Elian Abrantes had been pushing himself since early morning.


The obstacle course at the Keren Royal Defense Complex stretched across the training grounds in long, unforgiving lines of walls, ropes, beams, and trenches. The Naboo air was cool when he started, still carrying traces of lake mist, but hours later it had warmed against his skin, mixing with sweat that soaked through his shirt and stung his eyes.

He had been running it for nearly four hours, four hours with little to no rest.


His muscles burned with every movement. His hands were scraped raw from climbing and dropping, his legs trembling each time he landed from a jump or drove himself forward into another sprint. His breathing came hard and uneven, but he did not stop. He vaulted a barrier, rolled through the gravel, and surged back to his feet, forcing his body to keep pace with the ache spreading through his joints.

"It's not your fault."

He repeated it under his breath as he climbed, as he ran, as he dragged himself over another wall.

"It's not your fault."

The words followed him through every section of the course, a fragile mantra he clung to when his thoughts began to spiral.

Because the truth was harder to face.

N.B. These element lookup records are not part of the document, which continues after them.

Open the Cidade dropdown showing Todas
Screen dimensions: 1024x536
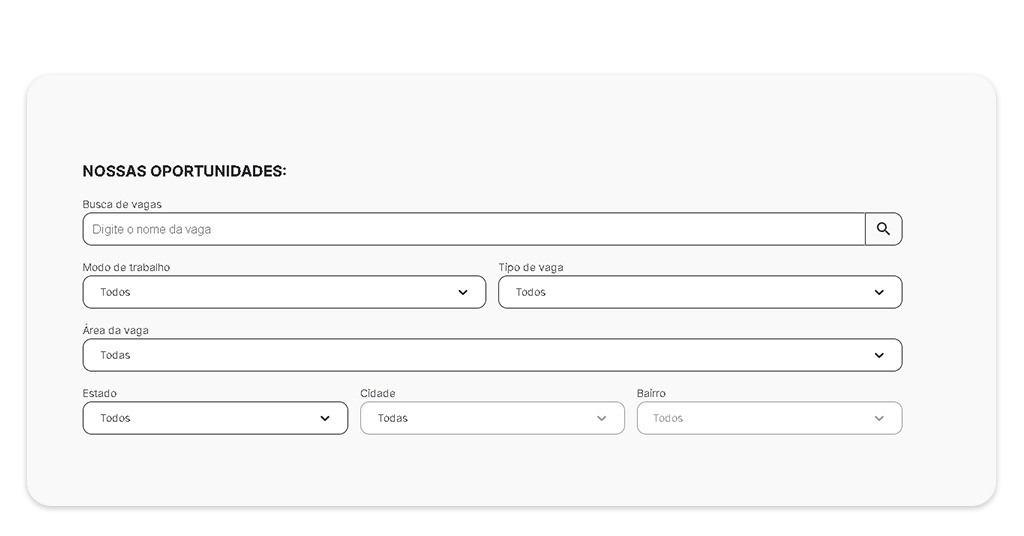click(x=480, y=418)
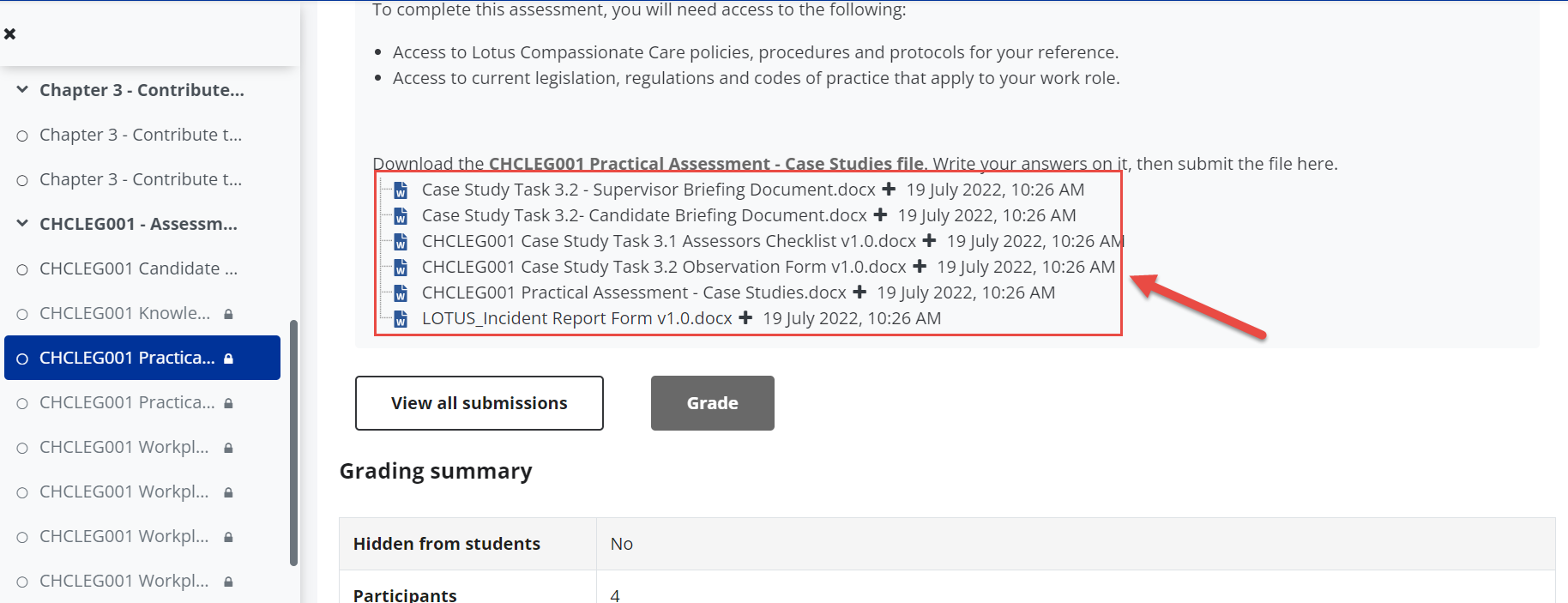Click View all submissions button
The height and width of the screenshot is (603, 1568).
click(479, 403)
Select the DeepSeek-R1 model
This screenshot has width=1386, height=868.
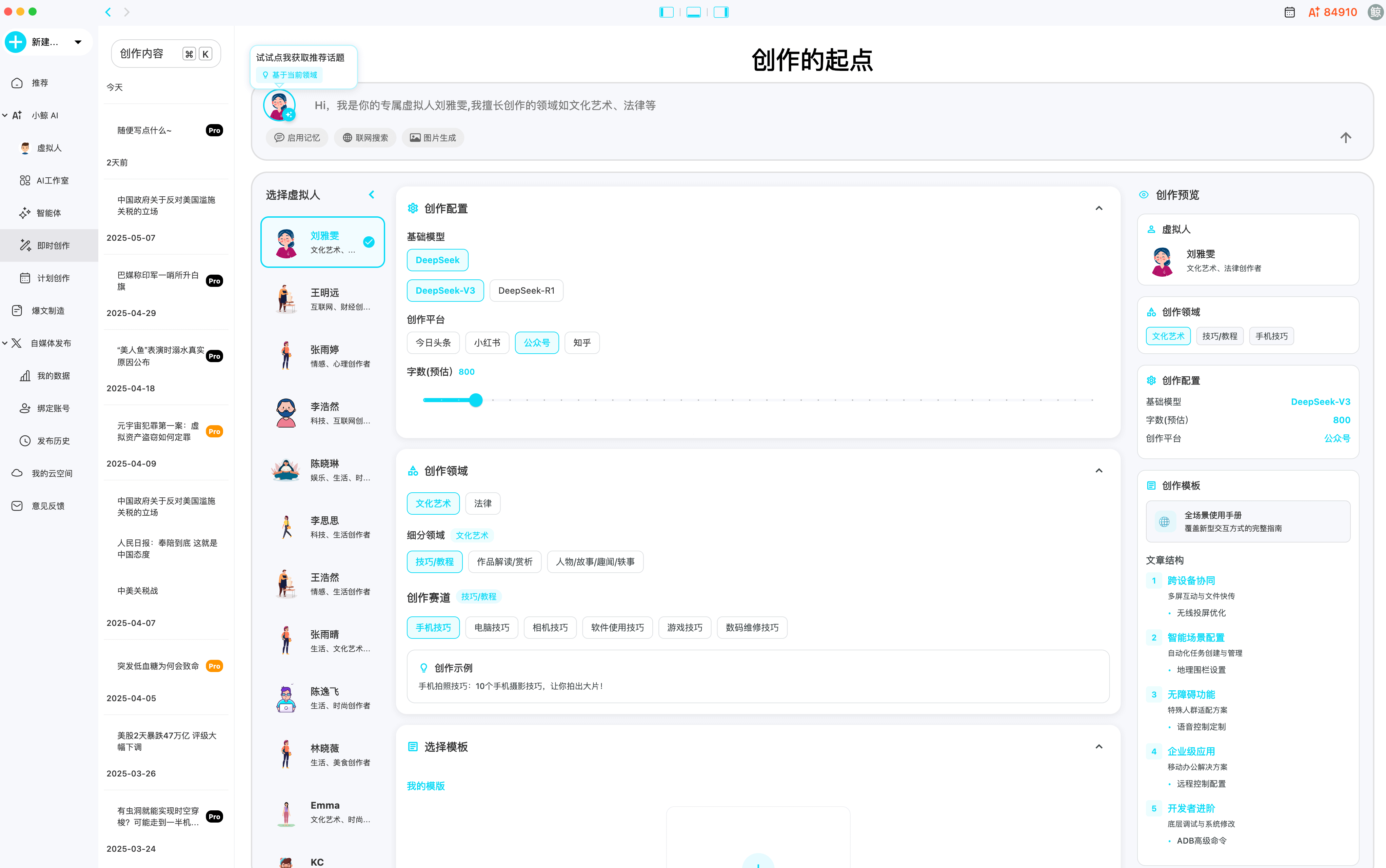click(x=526, y=290)
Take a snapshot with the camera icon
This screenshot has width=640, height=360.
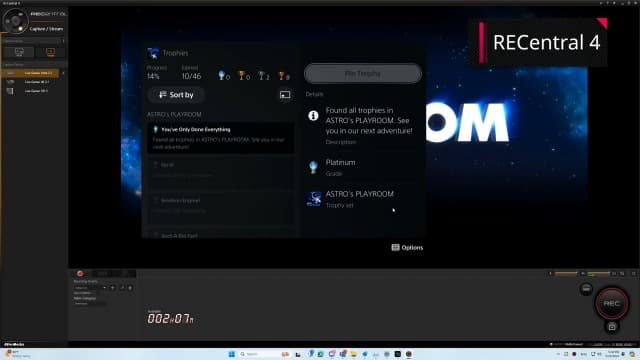tap(611, 327)
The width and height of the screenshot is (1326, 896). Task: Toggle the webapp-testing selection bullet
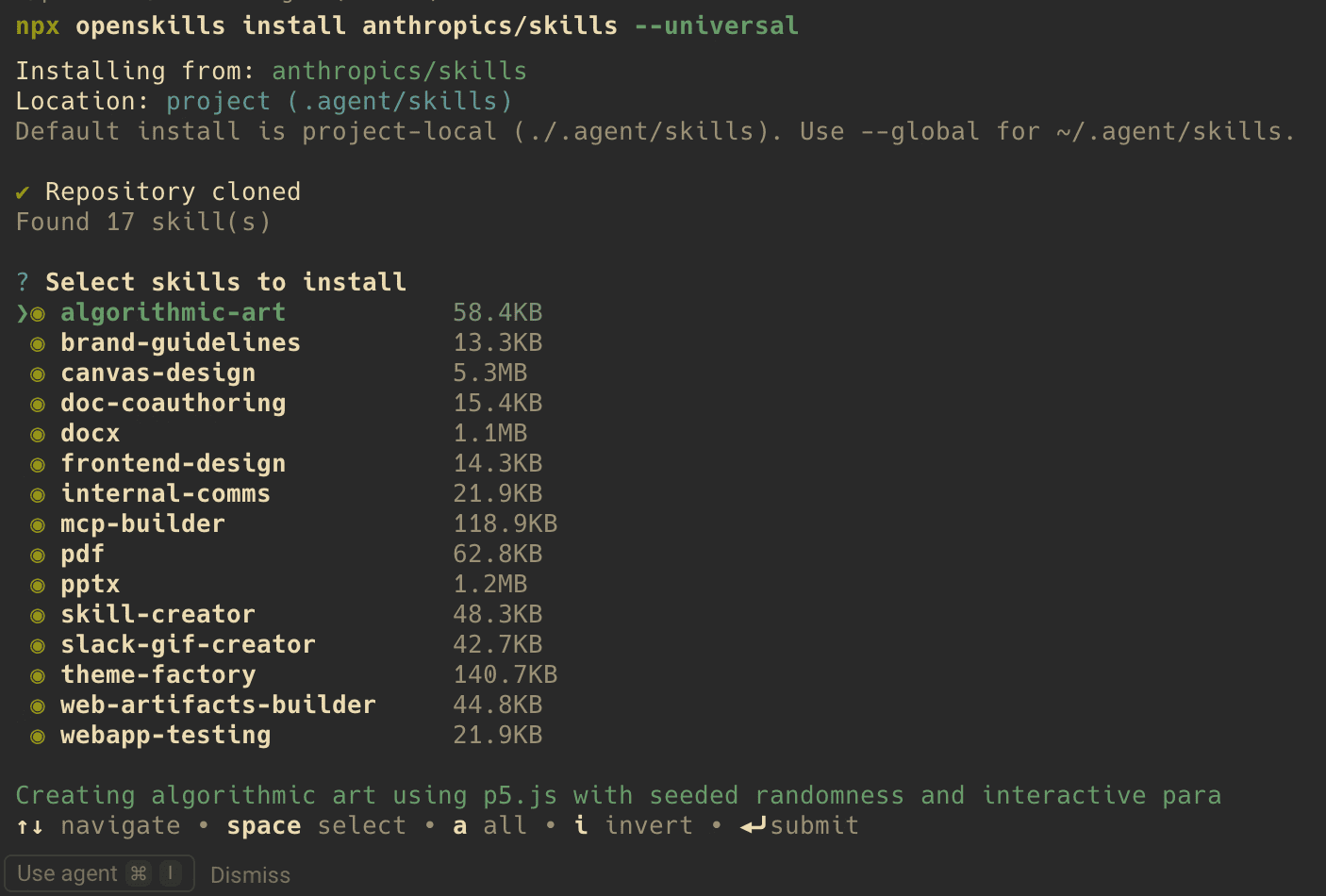38,736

He had never been trained for war. He was student at the Royal Academy of Naboo. An aspiring pilot who was forced to cancel that because of his eyesight.

Now he carried the weight of his friends' deaths like a shadow that never left his side. Someone had to be responsible. There had to be someone to blame, and that person was him. In his mind it was his fault. It sounded stupid when the full details were explained, but still. Friends he had grown up with, his best friends. And now he had no one, he wondered if perhaps Cassian was right.

He hauled himself up a cargo net, arms shaking under the strain, fingers digging into the rope until they ached. Faces surfaced in his memory, laughing voices in hangars, cafeterias, classrooms, at his home when Caleb would school them all in Pazaak, when Sibylla would tease Elian about Ellema's crush on him, easy smiles shared over plans for the future. Then came the rage, the chaos, the silence that followed. He crested the top and dropped down the other side, landing harder this time. His knees buckled briefly before he forced himself upright again, gravel biting into his palms as he steadied his balance.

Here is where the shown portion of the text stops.